Enganei nas fotos? Porquê?
Foi uma voltinha! Fui ver a casa do Luis (é visita semanal ou quase), fui a tua casa (sempre que vou para essas bandas vou aí) e depois fui conhecer o Carlos Basaloco e o Carlos Mota (tenho fotos deles para colocar) e só não conheci mais ninguém do norte porque o tempo não deu para tudo (tinha que dedicar-me também a namorada)!

Comentando o aqua do Luis, está muito bom!

----------


## Carlos Prates

Olá,  :Olá:  




> Comentando o aqua do Luis, está muito bom!


É verdade, de facto este aquário é de facto de uma beleza extraordinária e um exemplo a seguir. 

Parabéns, também pelas fotos, Pedro.

| PROBLEMA A |
Reúna todas as linhas dos registros que contêm a cadeia "screenshot", respeitando maiúsculas e minúsculas.
O trecho e os registros não têm nenhuma relação entre si.

| REGISTROS FORNECIDOS |

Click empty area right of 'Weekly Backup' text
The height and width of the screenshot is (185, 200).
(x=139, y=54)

--

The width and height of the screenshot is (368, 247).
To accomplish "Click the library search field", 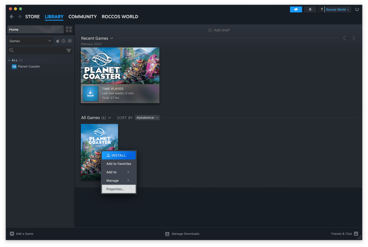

| PROBLEMA B |
Edite a parte do trecho entre "Enganei nas fotos?" e "também a namorada)!", inclusive, substituindo "voltinha" por "volta".

| RESOLUÇÃO DA TAREFA A |
The height and width of the screenshot is (185, 200).
The width and height of the screenshot is (368, 247).

| RESOLUÇÃO DA TAREFA B |
Enganei nas fotos? Porquê?
Foi uma volta! Fui ver a casa do Luis (é visita semanal ou quase), fui a tua casa (sempre que vou para essas bandas vou aí) e depois fui conhecer o Carlos Basaloco e o Carlos Mota (tenho fotos deles para colocar) e só não conheci mais ninguém do norte porque o tempo não deu para tudo (tinha que dedicar-me também a namorada)!